Segment Start: Provided data

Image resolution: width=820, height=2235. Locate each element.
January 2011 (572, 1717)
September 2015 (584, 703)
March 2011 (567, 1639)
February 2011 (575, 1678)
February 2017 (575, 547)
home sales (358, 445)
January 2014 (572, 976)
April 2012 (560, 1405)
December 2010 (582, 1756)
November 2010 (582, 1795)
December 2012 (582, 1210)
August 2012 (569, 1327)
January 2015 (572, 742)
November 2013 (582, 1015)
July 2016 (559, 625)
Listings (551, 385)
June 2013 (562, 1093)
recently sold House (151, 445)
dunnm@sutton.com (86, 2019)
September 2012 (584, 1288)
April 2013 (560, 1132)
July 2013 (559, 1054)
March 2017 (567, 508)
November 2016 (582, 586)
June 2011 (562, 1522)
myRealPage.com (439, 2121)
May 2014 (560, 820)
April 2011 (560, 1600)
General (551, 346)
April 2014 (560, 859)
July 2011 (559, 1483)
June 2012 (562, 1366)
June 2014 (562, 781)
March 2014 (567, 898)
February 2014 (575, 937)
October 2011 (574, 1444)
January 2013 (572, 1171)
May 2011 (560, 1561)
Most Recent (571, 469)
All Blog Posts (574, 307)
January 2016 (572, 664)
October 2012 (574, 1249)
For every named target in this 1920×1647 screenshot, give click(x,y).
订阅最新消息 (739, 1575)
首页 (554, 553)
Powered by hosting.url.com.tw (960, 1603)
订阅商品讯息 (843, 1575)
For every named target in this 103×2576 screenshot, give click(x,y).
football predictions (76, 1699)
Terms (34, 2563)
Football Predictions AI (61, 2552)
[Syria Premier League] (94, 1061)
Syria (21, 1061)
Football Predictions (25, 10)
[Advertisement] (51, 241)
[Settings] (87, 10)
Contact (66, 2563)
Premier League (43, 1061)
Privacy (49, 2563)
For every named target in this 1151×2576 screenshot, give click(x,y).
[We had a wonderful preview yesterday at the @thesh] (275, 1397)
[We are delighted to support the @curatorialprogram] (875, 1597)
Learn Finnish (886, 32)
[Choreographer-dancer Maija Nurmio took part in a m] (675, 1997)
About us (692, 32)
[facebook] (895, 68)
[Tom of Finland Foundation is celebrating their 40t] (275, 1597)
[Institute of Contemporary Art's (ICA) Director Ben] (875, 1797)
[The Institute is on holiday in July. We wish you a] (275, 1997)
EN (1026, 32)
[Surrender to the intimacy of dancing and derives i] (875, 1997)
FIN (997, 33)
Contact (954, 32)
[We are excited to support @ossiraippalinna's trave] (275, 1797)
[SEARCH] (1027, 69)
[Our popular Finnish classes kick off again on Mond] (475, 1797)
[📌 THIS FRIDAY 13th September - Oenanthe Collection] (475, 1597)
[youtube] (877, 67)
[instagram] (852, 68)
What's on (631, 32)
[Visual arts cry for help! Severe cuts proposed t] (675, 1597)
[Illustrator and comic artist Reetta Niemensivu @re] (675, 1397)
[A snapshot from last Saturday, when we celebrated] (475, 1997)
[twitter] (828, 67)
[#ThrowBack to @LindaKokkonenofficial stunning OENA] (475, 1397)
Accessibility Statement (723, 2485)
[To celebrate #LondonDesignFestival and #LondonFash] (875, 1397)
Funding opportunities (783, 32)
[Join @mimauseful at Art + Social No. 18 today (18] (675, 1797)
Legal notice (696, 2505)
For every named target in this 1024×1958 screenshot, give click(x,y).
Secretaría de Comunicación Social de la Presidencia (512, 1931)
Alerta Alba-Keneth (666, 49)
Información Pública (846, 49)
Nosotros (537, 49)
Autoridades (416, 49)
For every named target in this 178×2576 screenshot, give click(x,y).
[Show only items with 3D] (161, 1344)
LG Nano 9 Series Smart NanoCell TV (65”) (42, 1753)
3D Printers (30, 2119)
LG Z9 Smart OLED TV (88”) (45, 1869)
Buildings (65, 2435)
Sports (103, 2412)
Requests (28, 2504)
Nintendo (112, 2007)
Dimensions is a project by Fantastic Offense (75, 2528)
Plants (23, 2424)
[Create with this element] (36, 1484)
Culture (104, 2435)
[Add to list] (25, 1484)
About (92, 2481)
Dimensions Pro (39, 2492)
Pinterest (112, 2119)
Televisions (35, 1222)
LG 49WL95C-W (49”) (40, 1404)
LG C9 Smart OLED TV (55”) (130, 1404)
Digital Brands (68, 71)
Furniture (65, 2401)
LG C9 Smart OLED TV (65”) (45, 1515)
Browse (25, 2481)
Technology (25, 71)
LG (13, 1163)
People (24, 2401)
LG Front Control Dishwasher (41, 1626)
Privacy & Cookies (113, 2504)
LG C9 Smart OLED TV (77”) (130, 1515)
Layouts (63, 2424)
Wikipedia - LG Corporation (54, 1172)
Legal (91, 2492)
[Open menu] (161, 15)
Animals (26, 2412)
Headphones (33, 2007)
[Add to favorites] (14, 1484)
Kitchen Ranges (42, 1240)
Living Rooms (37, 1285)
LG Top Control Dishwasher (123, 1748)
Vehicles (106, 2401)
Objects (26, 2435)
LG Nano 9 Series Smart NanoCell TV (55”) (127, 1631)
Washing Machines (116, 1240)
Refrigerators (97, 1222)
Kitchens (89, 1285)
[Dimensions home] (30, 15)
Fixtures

Segment End: Provided data

What is expected: Among the lines above, find the one with "[Advertisement] (51, 241)" and the one with "Contact (954, 32)". Quote both and everything between them, exactly.

Solution for this problem:
[Advertisement] (51, 241)
[Settings] (87, 10)
Contact (66, 2563)
Premier League (43, 1061)
Privacy (49, 2563)
For every named target in this 1151×2576 screenshot, give click(x,y).
[We had a wonderful preview yesterday at the @thesh] (275, 1397)
[We are delighted to support the @curatorialprogram] (875, 1597)
Learn Finnish (886, 32)
[Choreographer-dancer Maija Nurmio took part in a m] (675, 1997)
About us (692, 32)
[facebook] (895, 68)
[Tom of Finland Foundation is celebrating their 40t] (275, 1597)
[Institute of Contemporary Art's (ICA) Director Ben] (875, 1797)
[The Institute is on holiday in July. We wish you a] (275, 1997)
EN (1026, 32)
[Surrender to the intimacy of dancing and derives i] (875, 1997)
FIN (997, 33)
Contact (954, 32)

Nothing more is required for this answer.